- Born: March 28, 1951 (age 75) Los Angeles County, California
- Education: Scripps College Duke University School of Law
- Occupation: Attorney

= Barbara Arnwine =

American executive director

Barbara Ruth Arnwine (born March 28, 1951) served as the executive director of the Lawyers' Committee for Civil Rights Under Law from 1989 until 2015. Born in southern California, Arnwine is a graduate of Scripps College and Duke University School of Law.
After graduating from Duke Law School, she stayed in Durham and worked for the Durham Legal Assistance Program and as a Reginald Huber Smith fellow.

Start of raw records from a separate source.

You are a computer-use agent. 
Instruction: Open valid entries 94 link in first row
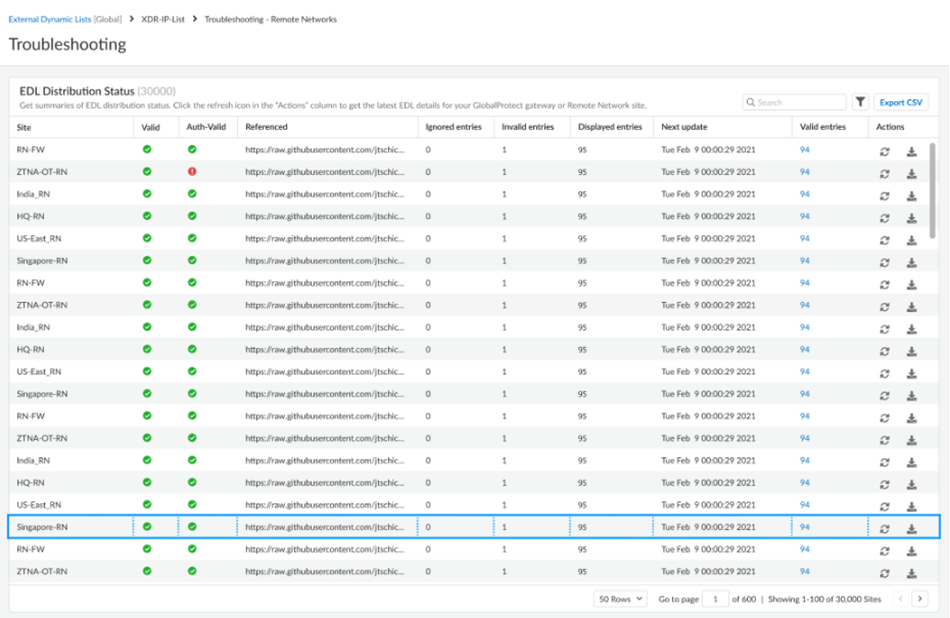[805, 149]
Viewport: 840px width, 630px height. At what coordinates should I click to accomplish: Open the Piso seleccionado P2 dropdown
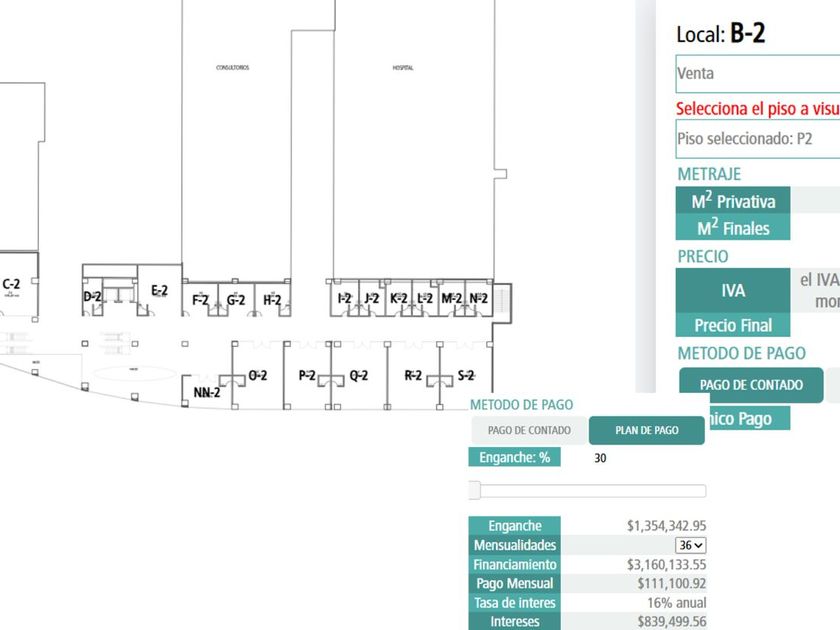(757, 139)
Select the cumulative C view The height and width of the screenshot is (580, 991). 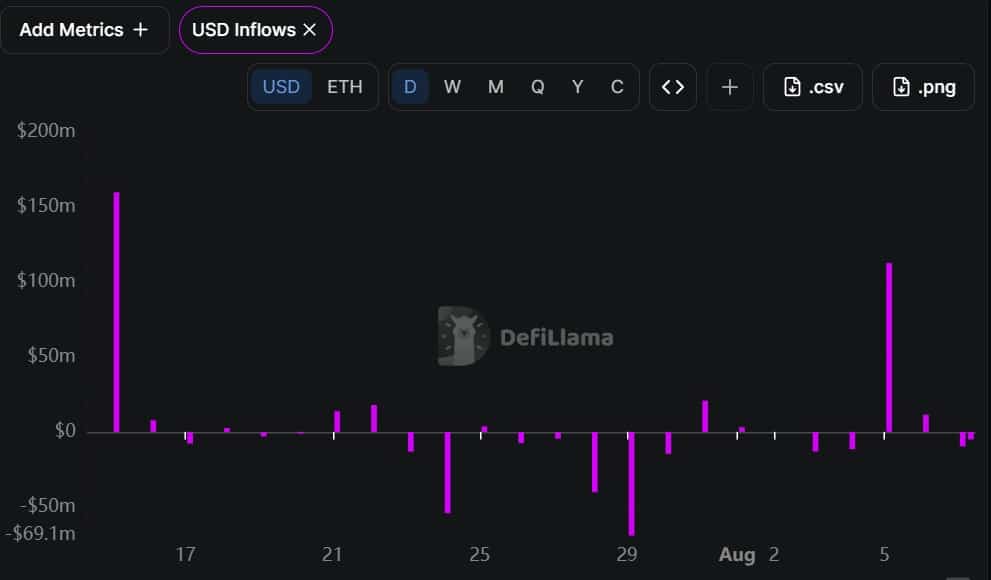click(617, 87)
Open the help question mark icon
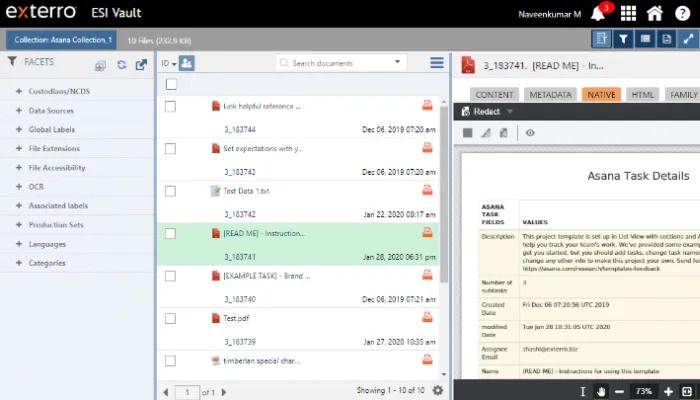Image resolution: width=700 pixels, height=400 pixels. click(682, 14)
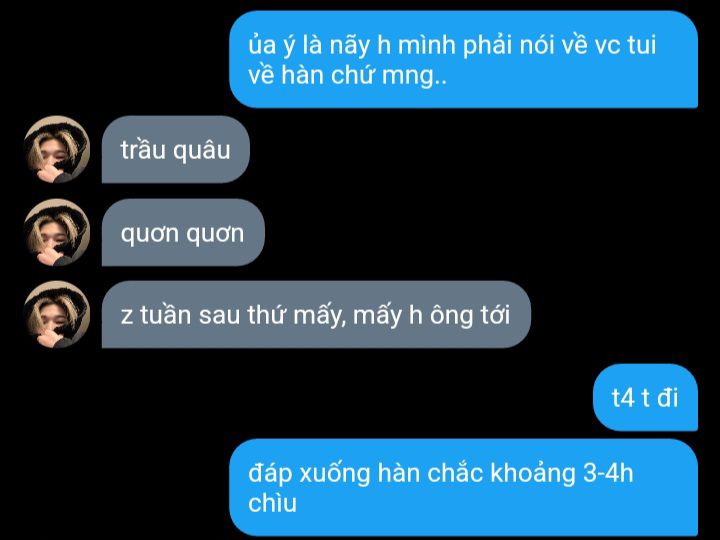The height and width of the screenshot is (540, 720).
Task: Tap the profile picture next to "quơn quơn"
Action: click(57, 232)
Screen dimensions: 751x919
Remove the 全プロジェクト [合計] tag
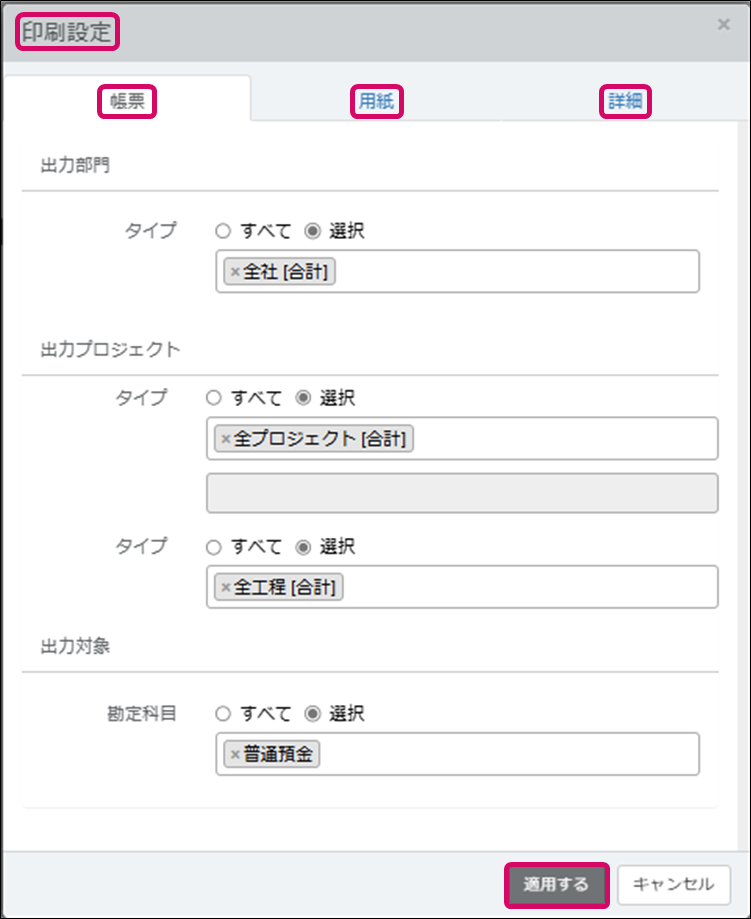coord(225,439)
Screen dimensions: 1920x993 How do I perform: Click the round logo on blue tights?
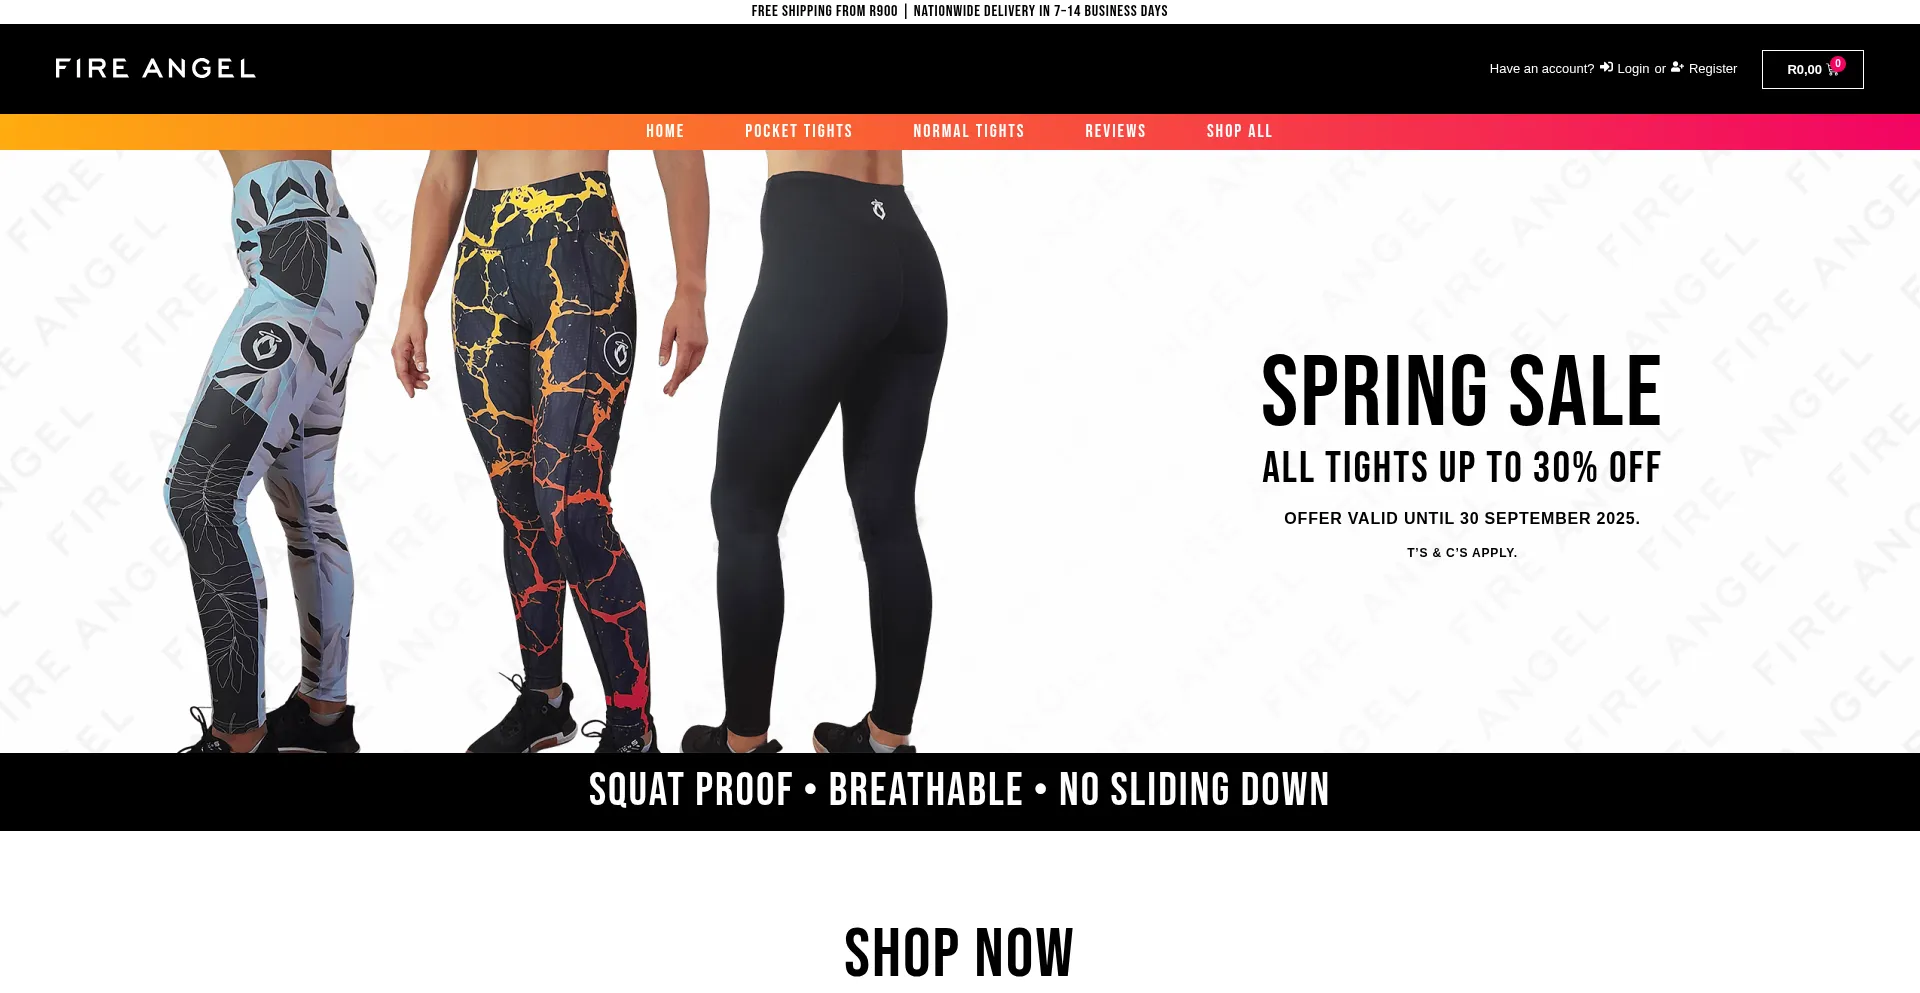266,346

She moved on to the legal service's head office in Raleigh, North Carolina in 1979, working on affirmative action policies, reviewing contracts, and legal aid programs. In the 1980s she served as executive director of the Boston Lawyers' Committee for Civil Rights.

She became renowned for her work on the passage of the Civil Rights Act of 1991.
She also focused on international civil rights matters, serving as a member of the advance team of the Lawyers’ Committee's South Africa Electoral Observers Delegation. In 1995, she served as the National Convener of the National Conference on African American Women and the Law and led a delegation to the NGO Forum and Fourth World Conference on Women in Beijing. Her involvement contributed to a United Nations Platform for Action that provides protection for women against multiple forms of discrimination. In 2001, Arnwine helped draft provisions of the program for action for the UN World Conference Against Racism, Racial Discrimination, and Xenophobia in Durban, South Africa. In 2003, Arnwine was elected to the Common Cause National Governing Board.

She was a leader of Election Protection (EP), the nation's largest nonpartisan voter protection coalition, launched in 2004 to assist historically disenfranchised persons to exercise the fundamental right to vote. In 2008, EP involved more than 10,000 volunteers and the EP hotline received more than 240,000 calls.

Arnwine has received numerous awards, including the National Bar Association's Gertrude E. Rush Award and the National Black Law Students Association's Sadie T.M. Alexander Award in 2011, the Washington D.C. Freedom's Sisters Award and the Keeper of the Flame Award from the Boston Lawyers' Committee in 2009, the Rockwood Institute Leadership Fellowship in 2008, the National Bar Association's Equal Justice Award and the C. Francis Stradford Award in 2007, and the Charlotte E. Ray Award from the Greater Washington Area Chapter, Women Lawyers Division of the National Bar Association in 2002. She was one among five recipients of the 2011 Gruber Prize for Justice.

Frequenting the conference circuit, Arnwine also writes numerous articles and is regularly featured by media outlets such as the American Bar Association’s Human Rights magazine, The New York Times, The Washington Post, BET, TV One, and other national and local media.